Une nouvelle étude Credoc/Fondation de France sur l’isolement des Français, publiée ce 5 décembre, confirme l’importance du sentiment de solitude des Français. L’avancée en âge, le chômage et la pauvreté sont des facteurs aggravants de l’isolement, qui touche de plus en plus de personnes (1 million de plus qu’en 2010).

En 2016, 5 millions de personnes de plus de 15 ans ne rencontrent et passent du temps que très rarement avec d’autres, selon cette enquête. Par ailleurs, seulement 22 % de ces personnes n’ont de liens réguliers que dans un seul réseau de sociabilité identifié (familial, professionnel, amical, affinitaire ou de voisinage).

Au total, 26% des personnes interrogées se sentes exclues, abandonnées ou inutiles.
L’avancée en âge est un facteur aggravant de cet isolement : si l’enquête, effectuée en ligne, ne permet pas de donner des chiffres au-delà de 70 ans, le taux d’isolement augmente régulièrement avec l’âge : 7% de personnes isolées chez les 15-25 ans, 11% chez les 25-39 ans et 12% de 39 à 69 ans. La précédente enquête en 2014 avançait, elle, le chiffre d’une personne de plus de 75 ans isolée sur 4.

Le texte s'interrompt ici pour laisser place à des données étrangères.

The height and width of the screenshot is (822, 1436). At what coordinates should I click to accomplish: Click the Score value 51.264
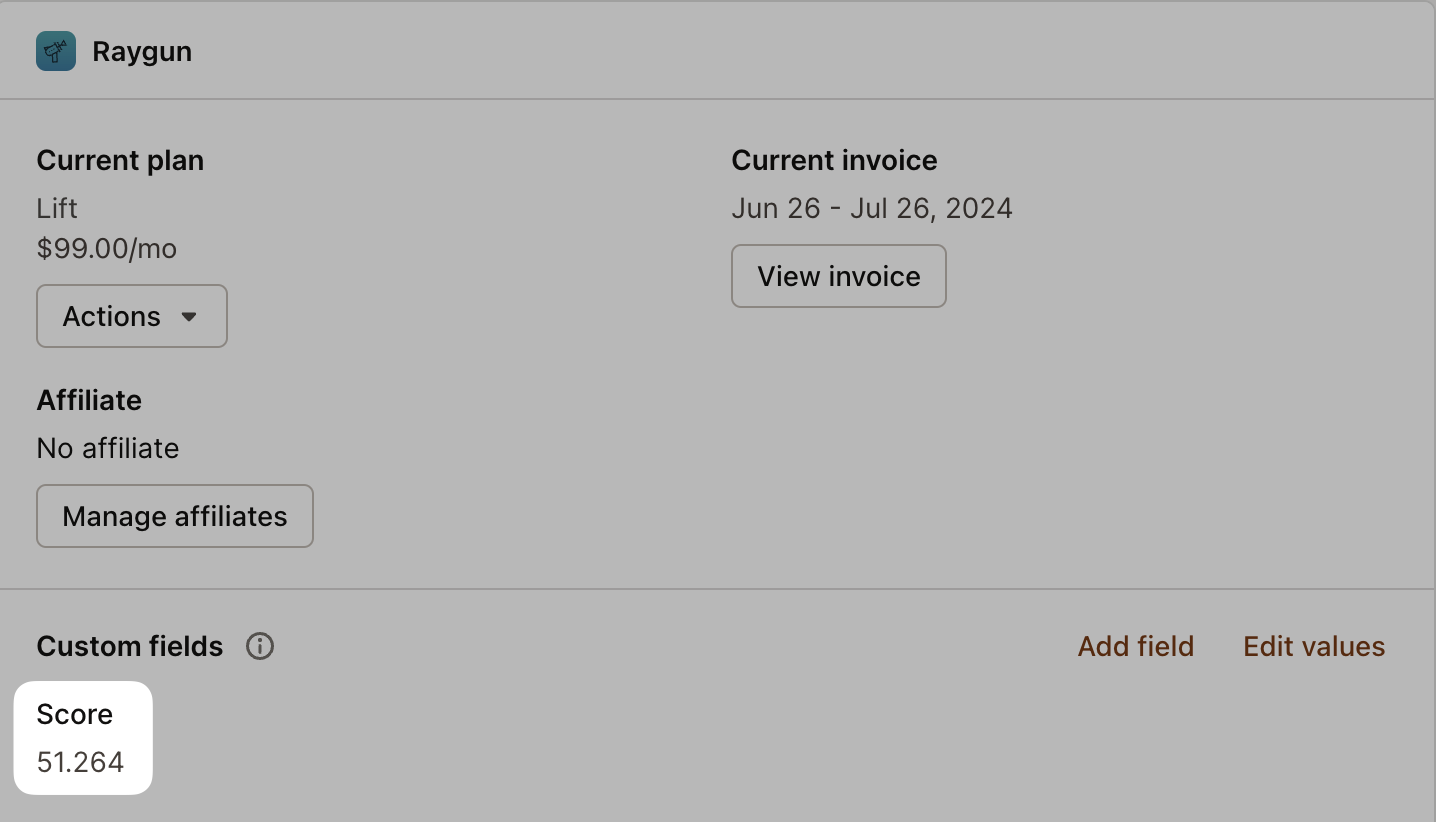[x=81, y=762]
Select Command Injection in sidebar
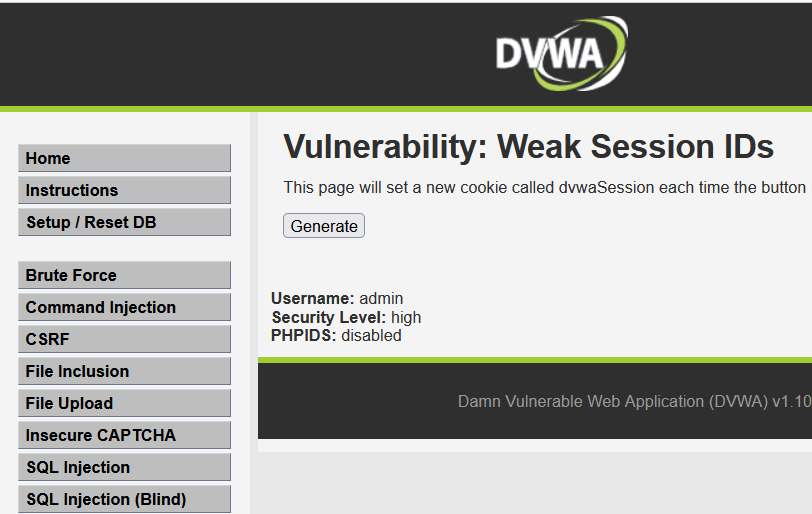 point(124,307)
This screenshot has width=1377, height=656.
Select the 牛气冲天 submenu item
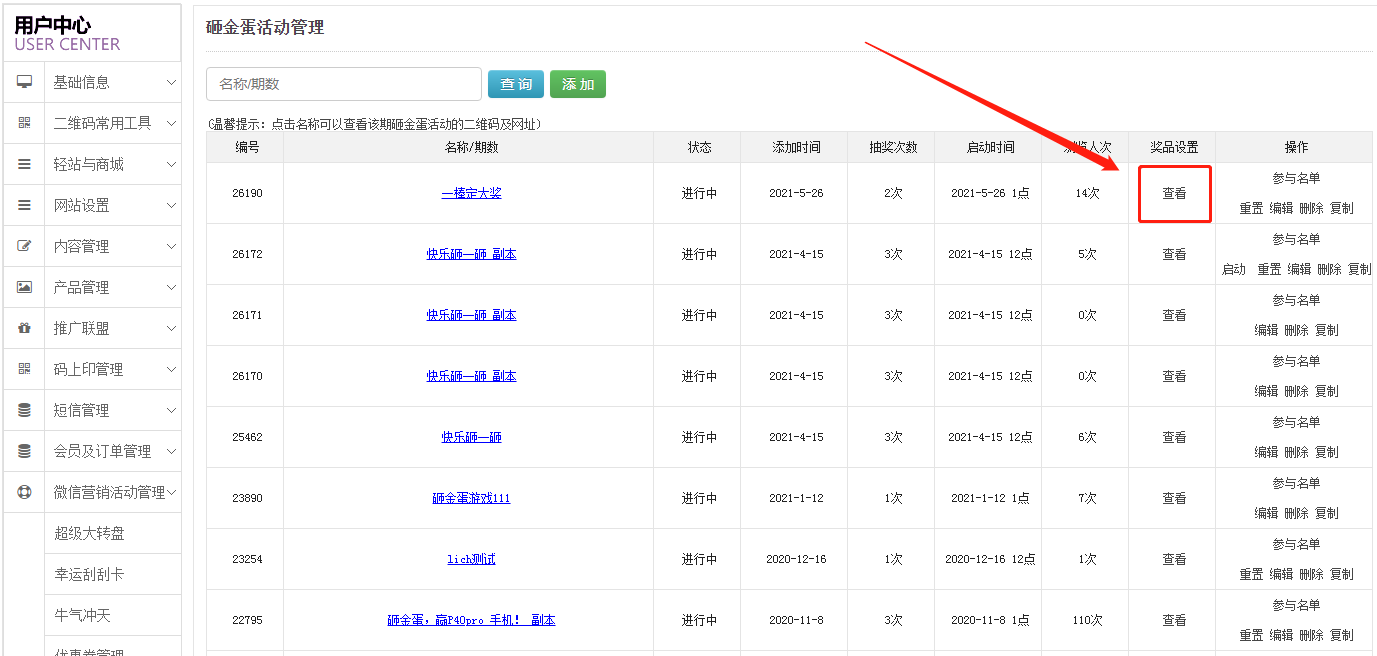coord(82,615)
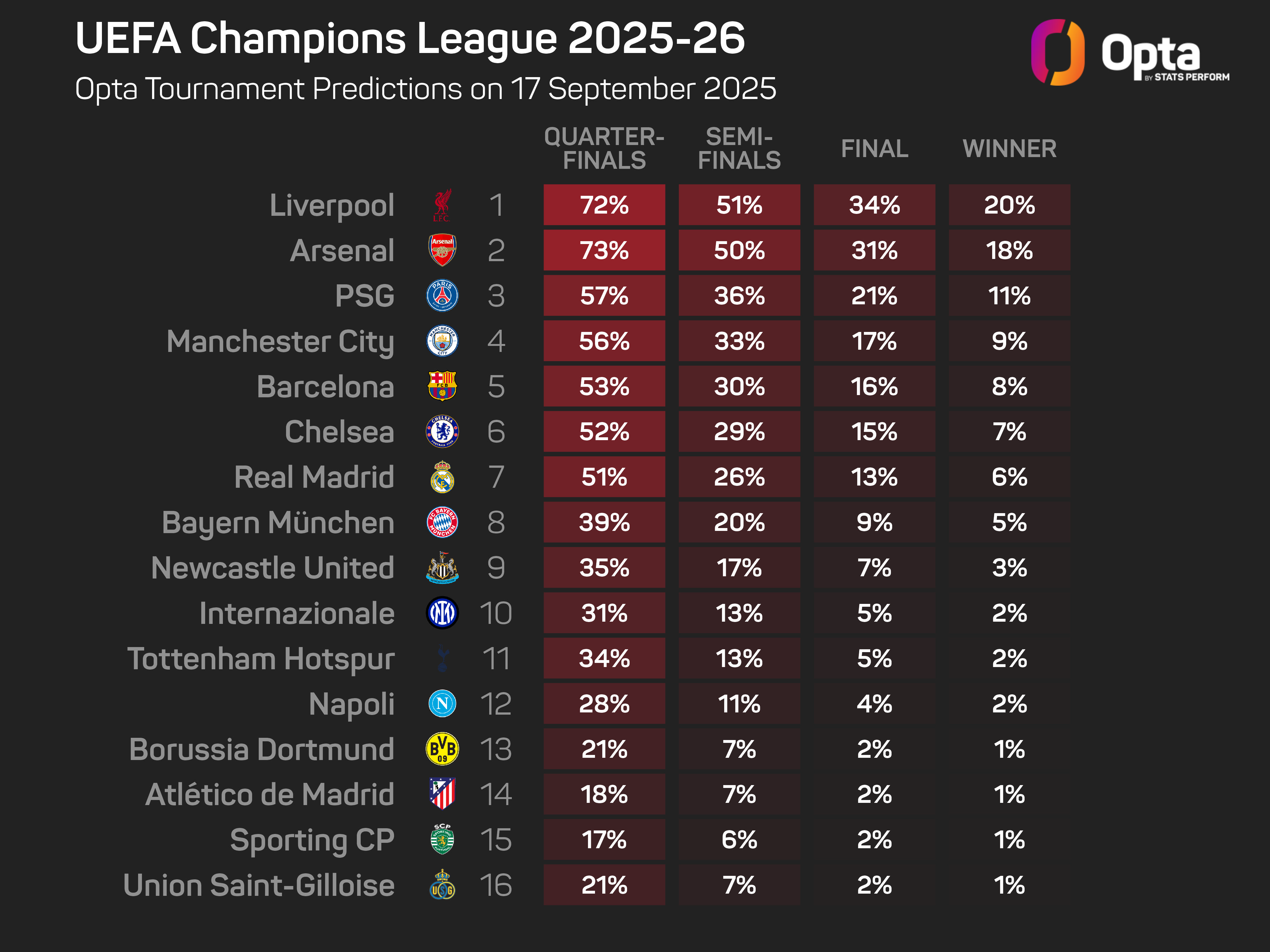Click Arsenal's 18% winner cell
Image resolution: width=1270 pixels, height=952 pixels.
[1009, 250]
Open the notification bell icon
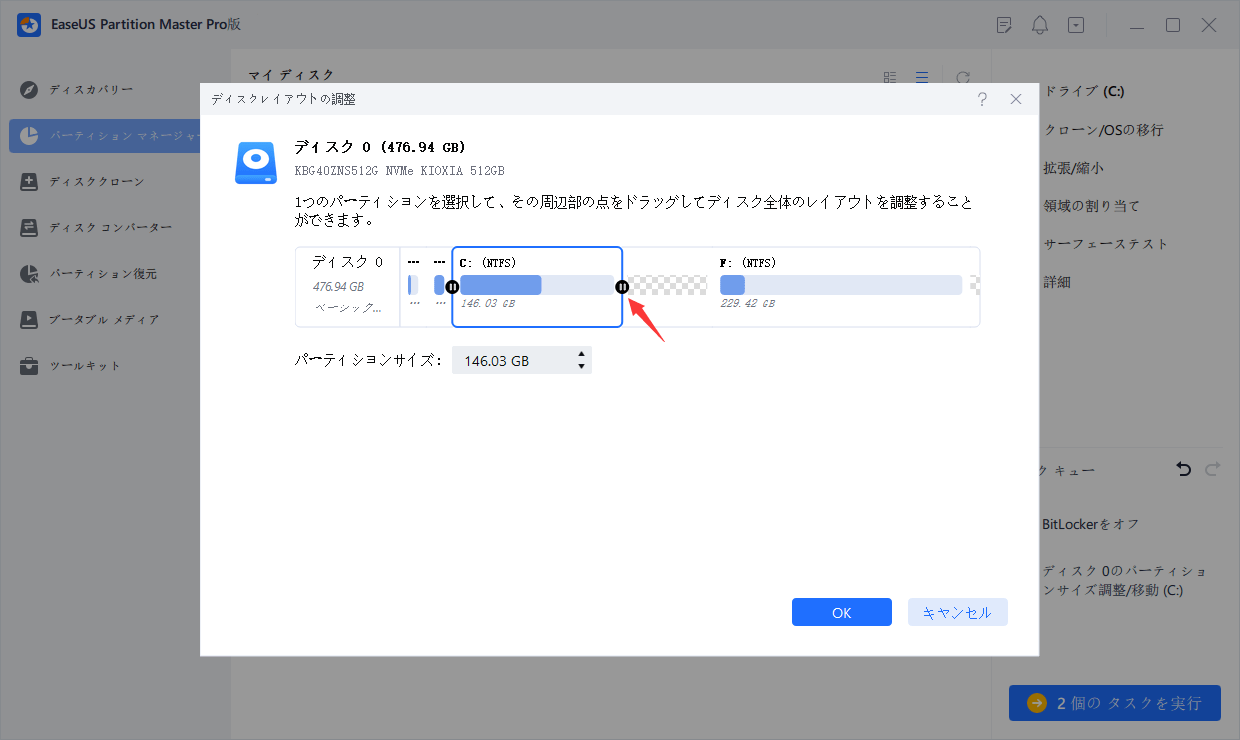The width and height of the screenshot is (1240, 740). point(1039,24)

1/3 des bénévoles ont plus de 65 ans en France

Pour lutter contre le sentiment d’isolement et d’exclusion, le bénévolat apparaît comme le moyen idéal de la solidarité. En cette journée mondiale du bénévolat, Pascale Boistard, secrétaire d’Etat chargée des personnes âgées et de l’autonomie, rappelait que la France compte 12,7 millions de bénévoles dans une association. A l’approche des fêtes de fin d’année, c’est par ailleurs le temps de la mobilisation pour les associations spécialisées, comme Monalisa ou Les petits frères des pauvres, qui proposent d’accompagner des personnes isolées au moment des réveillons de Noël et du Nouvel an.

Le bénévolat est aussi important parce qu’il est un espace privilégié pour les seniors qui souhaitent poursuivre une activité. 1/3 des bénévoles ont en effet plus de 65 ans, et 1 dirigeant d’association sur 2 est retraité.